Why not? One answer is indisputable: It was not important to him.
Had using a Bible been important to Obama, he would have used a Bible. He might have used the Bible he read when he decided to embrace Christianity. Or he might have used one of the Rev. Jeremiah Wright's Bibles.
But history must record Obama did not use a Bible.

The Constitution, of course, does not require presidents to take the oath with a Bible -- and not all presidents have. Yet George Washington himself started the tradition, and in his first inaugural address gave a clear indication of why.

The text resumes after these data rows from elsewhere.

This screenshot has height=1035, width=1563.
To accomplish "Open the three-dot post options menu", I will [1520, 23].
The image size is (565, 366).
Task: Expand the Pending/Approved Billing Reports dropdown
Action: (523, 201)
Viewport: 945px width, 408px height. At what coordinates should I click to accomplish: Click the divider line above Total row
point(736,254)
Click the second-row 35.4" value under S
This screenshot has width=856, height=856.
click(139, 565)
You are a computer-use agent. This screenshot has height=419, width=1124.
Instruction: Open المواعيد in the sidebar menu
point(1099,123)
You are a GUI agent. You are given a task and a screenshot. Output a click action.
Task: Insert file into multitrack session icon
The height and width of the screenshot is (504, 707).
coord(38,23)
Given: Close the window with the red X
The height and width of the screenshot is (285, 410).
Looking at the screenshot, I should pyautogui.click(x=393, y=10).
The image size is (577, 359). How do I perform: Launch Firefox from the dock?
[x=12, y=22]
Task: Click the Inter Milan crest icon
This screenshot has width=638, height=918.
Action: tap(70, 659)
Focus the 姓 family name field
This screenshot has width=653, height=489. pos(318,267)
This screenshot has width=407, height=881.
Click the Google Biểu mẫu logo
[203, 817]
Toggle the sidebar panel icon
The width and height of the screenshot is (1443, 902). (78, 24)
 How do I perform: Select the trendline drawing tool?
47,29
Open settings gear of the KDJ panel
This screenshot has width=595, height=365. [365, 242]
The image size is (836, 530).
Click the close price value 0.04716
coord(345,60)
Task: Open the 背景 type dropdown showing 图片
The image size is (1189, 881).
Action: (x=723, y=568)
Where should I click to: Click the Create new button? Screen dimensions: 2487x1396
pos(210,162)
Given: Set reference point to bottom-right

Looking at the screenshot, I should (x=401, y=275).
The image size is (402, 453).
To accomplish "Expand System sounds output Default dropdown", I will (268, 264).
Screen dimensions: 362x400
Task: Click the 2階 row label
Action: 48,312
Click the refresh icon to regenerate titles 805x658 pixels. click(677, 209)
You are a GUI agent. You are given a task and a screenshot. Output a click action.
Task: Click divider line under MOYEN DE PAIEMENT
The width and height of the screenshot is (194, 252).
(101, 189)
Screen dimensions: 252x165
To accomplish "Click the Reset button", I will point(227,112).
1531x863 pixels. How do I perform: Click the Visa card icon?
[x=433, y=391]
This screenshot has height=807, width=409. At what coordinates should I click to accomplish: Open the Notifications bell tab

"It would be peculiarly improper to omit in this first official act my fervent supplications to that Almighty Being who rules over the universe, who presides in the councils of nations, and whose providential aids can supply every human defect, that His benediction may consecrate to the liberties and happiness of the people of the United States a Government instituted by themselves for these essential purposes, and may enable every instrument employed in its administration to execute with success the functions allotted to his charge," said Washington.
"In tendering this homage to the Great Author of every public and private good, I assure myself that it expresses your sentiments not less than my own, nor those of my fellow-citizens at large less than either," Washington continued. "No people can be bound to acknowledge and adore the Invisible Hand which conducts the affairs of men more than those of the United States."
Seven and a half years later, in his Farewell Address, Washington argued that liberty itself was at risk in a nation where oaths were taken without "religious obligation."